Peninsular Place



Buzz

June 29, 2012
 

When being remembered becomes a curse…

FIRECD249 Guided By Voices - Class Clown Spots A UFO DIGIPACK

… in which I try to get over my hang-ups and open up my brain a bit while listening to Class Clown Spots a UFO by Guided By Voices

Beethoven’s name comes up in conversation and immediately you hear the characteristic pounds that open his 5th Symphony.

The Beach Boys, after 50 years of waxing fiberglass, are still wishing “They” could all be “California Girls…” Will Beck still be seen as a “Loser” at age 50? And, no wonder you don’t like the new Shins album, Jeff, it’s because it doesn’t sound like their first one.

Picture it: What if the super-scientists of the brave new world of the 20th ½ century harness necromantic-powers through lightning and reanimation potions and bone-re-fibrations and mind-stimulations to thus resurrect Beethoven and the old deaf dog decides, after a quick shower, that he wants to put out a new record?

Doesn’t matter how he makes it, how it sounds, what styles he embraces (would he reinvent DubStep? How he’d marvel over subwoofers and sequenced drum macines…) What matters is how you’re going to hear it – and you’re going to hear it through nostalgic ears, ears that remember well the dynamism of those old tunes, that 5th Symphony.

Funny how it is, a band, an artist, a filmmaker, a movie star, when they attain elevated reverence, be it widespread across the mainstream or clutched tight by the cult-esque hands of the shrewd but supportive underground, when they become stars, become unforgettable, they can then suffer becoming un-evolvable in some eyes… Condescending, in a way, don’t you think? Only just a few steps removed from your mother always seeing you “as my little boy…”

Gold Stars for the Robot Boys who Motored Away down Alien Lanes and got off on the Exit Flagger seeking new lives with Valuable Hunting Knives… Their old indelible “hits” echoing forever forward as the years scroll by but our regard for them stays preoccupied, frozen in amber, back there in 1995, or somewhere around the strange azure-tinged daydream memories of “Lo-Fi” “indie” heydays spent kicking around one used Records shop after another and drinking too much Budweiser as the floodlight blazes and fizzles-out from the top corner of the garage door and all goes quiet in those idealized nights of fading crickets and exhaust-stunk suburban streets through humid summers…

Your band has been the soundtrack for so many lives – and the playbacks are just as comforting as my uncle watching Casablanca on Turner Classics’ for the 193rd time.

Too many traps can snare you when you’re signature becomes ostensibly traceable by a population of dreamy and deluded listeners; you’ll get one reviewer who wants to kill your legend and proselytize lovers into haters with screeds of sneers; you’ll get another reviewer with somewhat good, if kool-aid-intoxicated, intentions, who just want to love you because they loved your past works so much so you get the smear of rosier lenses. Then, you might also get someone like me who’s just over-thinking the whole god-damned thing and feeling torn. But then, thankfully, out there, you’ll find someone who can approach it all with sober ears and an uninfluenced heart, not a cold bastard out just walking through another routine check-off of an album review, but someone who’s going to keenly comb over all the bumps and curves of the sonic sculpture.

● **Extracted data**
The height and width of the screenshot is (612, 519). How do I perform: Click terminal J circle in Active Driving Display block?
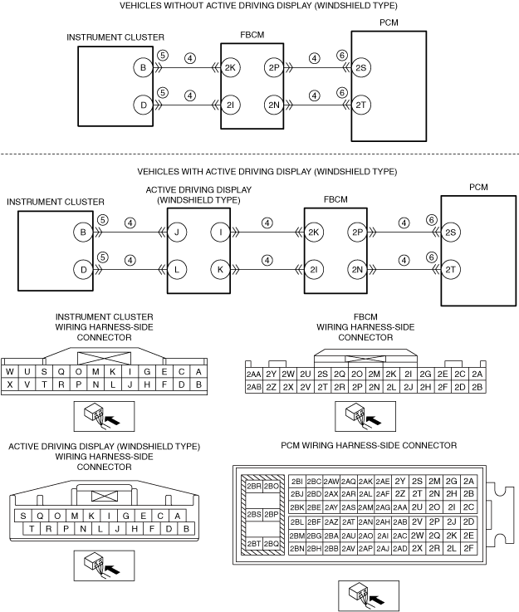(177, 233)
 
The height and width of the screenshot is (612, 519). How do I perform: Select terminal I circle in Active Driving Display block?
(219, 233)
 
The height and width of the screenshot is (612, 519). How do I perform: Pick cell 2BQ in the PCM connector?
(271, 543)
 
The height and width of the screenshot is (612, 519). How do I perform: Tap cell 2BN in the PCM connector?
(297, 549)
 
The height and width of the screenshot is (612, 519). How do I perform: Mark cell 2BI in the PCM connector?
(297, 481)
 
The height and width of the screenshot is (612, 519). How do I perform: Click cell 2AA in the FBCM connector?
(254, 375)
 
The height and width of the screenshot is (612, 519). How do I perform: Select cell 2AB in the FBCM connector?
(254, 387)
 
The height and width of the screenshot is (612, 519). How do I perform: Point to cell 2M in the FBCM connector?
(374, 375)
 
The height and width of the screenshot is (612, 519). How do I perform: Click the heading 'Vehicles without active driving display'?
(259, 7)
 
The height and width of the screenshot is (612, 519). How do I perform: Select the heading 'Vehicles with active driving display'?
(266, 172)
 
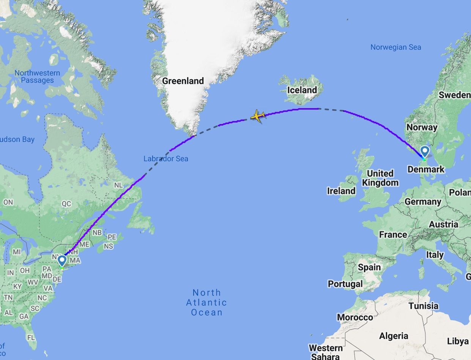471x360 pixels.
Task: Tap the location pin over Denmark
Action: click(425, 152)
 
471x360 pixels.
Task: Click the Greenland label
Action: click(183, 81)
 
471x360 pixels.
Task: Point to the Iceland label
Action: click(302, 90)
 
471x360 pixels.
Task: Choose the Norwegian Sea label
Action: click(396, 47)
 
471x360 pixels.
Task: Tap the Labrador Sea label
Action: click(165, 159)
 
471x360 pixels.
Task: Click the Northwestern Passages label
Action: click(37, 77)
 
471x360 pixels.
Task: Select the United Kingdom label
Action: click(380, 178)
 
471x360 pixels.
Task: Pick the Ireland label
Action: click(341, 191)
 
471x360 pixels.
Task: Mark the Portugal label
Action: click(345, 284)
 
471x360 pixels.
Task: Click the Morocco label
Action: click(355, 317)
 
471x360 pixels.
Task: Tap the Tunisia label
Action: click(423, 306)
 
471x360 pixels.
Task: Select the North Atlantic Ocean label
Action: click(206, 302)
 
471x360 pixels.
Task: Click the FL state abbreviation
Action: click(31, 337)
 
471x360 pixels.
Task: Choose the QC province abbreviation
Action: click(66, 204)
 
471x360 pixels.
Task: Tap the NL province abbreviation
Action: click(118, 185)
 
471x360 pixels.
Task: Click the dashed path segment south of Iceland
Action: click(331, 110)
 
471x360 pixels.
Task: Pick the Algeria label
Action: click(394, 336)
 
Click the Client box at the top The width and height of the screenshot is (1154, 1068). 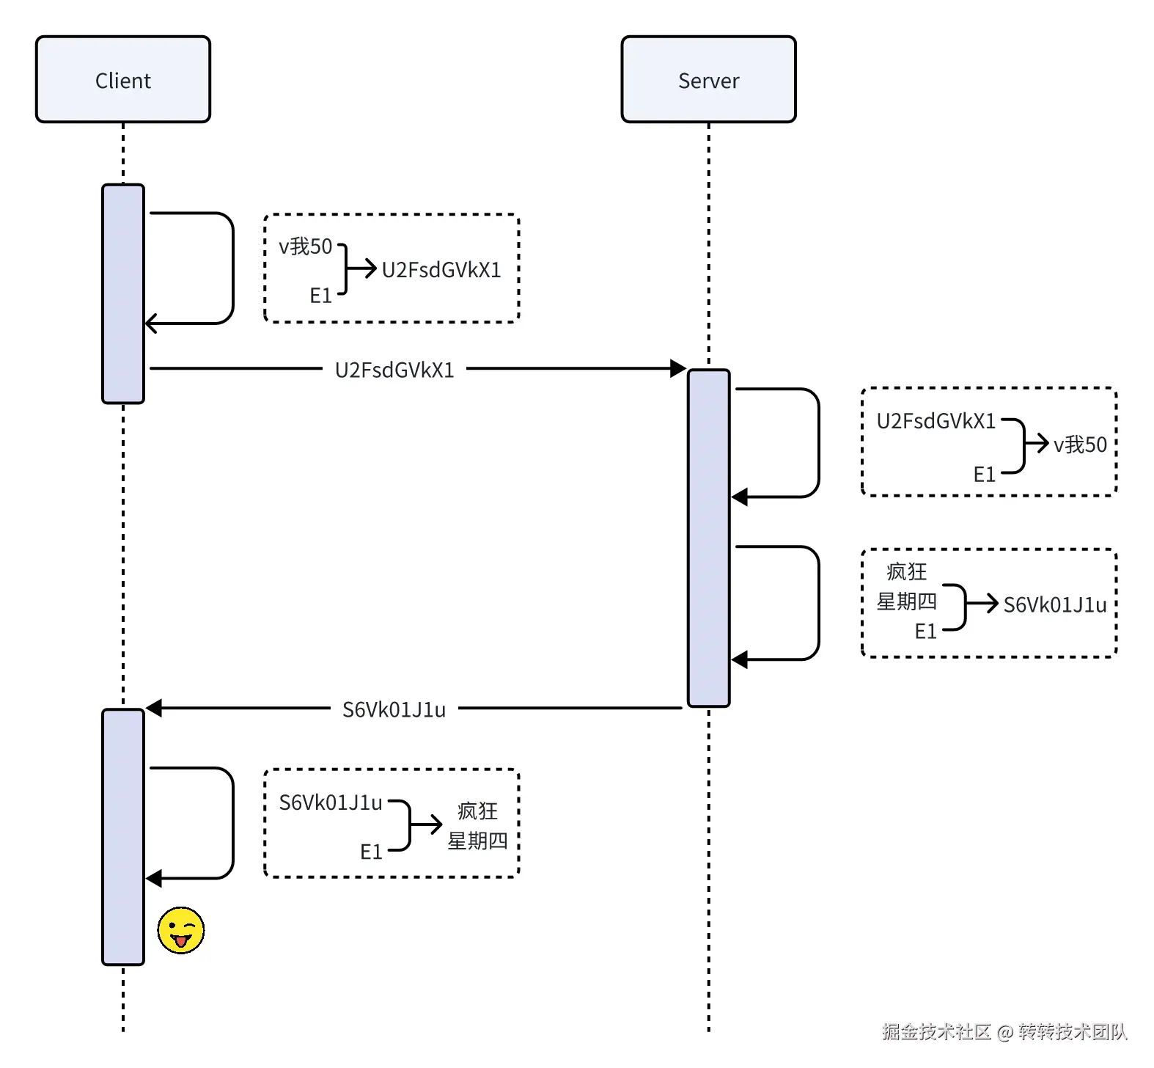(x=123, y=80)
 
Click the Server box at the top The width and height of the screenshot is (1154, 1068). (x=708, y=80)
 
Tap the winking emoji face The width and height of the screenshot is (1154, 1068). (x=181, y=931)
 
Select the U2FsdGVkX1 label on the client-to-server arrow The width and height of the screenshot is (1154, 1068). (x=394, y=370)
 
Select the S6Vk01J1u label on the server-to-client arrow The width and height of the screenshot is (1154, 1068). (x=394, y=709)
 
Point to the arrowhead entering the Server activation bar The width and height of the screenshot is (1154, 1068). (x=678, y=368)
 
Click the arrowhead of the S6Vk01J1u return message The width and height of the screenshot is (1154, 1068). (x=154, y=708)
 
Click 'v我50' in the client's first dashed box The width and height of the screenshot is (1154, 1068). (x=306, y=246)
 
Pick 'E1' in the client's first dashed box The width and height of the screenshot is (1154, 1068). (x=321, y=296)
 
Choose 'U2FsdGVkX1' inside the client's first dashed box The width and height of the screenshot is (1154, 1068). (x=441, y=270)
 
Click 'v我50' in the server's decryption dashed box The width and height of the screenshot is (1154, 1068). (x=1080, y=445)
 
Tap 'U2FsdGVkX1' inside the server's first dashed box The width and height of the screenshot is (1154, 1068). (x=936, y=421)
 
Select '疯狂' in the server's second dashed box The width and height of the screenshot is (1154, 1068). (x=907, y=571)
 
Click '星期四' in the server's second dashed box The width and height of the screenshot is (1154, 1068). (x=907, y=601)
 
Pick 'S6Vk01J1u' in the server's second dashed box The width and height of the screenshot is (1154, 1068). (x=1055, y=604)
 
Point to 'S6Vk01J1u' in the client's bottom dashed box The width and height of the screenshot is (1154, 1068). (x=331, y=802)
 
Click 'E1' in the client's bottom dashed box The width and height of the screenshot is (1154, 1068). (x=372, y=852)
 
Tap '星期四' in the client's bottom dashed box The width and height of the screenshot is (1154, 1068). (x=478, y=841)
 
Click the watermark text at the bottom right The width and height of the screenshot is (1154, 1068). (x=1004, y=1032)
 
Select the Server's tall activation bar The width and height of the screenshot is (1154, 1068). (x=708, y=538)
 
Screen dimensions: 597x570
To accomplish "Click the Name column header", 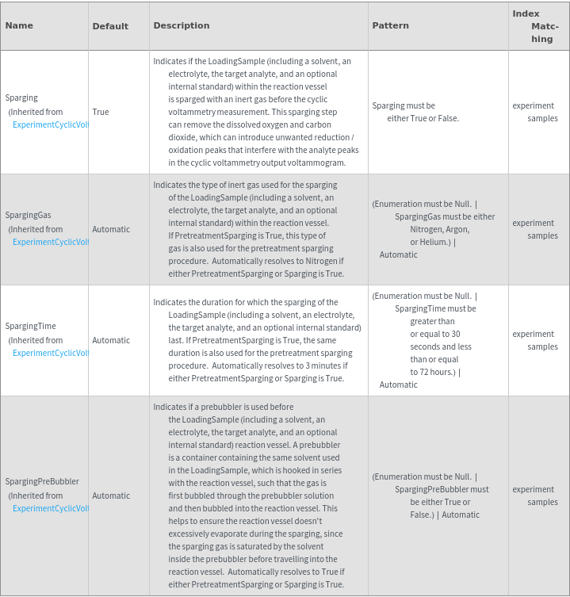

● **Set of tasks**
A – Please list every musician or band that the post mentions by name.
B – Render this sentence from the post in Spanish: "Beethoven’s name comes up in conversation and immediately you hear the characteristic pounds that open his 5th Symphony."
C – In the post, what film does the writer's uncle watch on Turner Classics?
The records have no connection to the post.

● **The results**
A – Guided By Voices, Beethoven, The Beach Boys, Beck, the Shins

B – El nombre de Beethoven surge en una conversación e inmediatamente oyes los característicos golpes que abren su Quinta Sinfonía.

C – Casablanca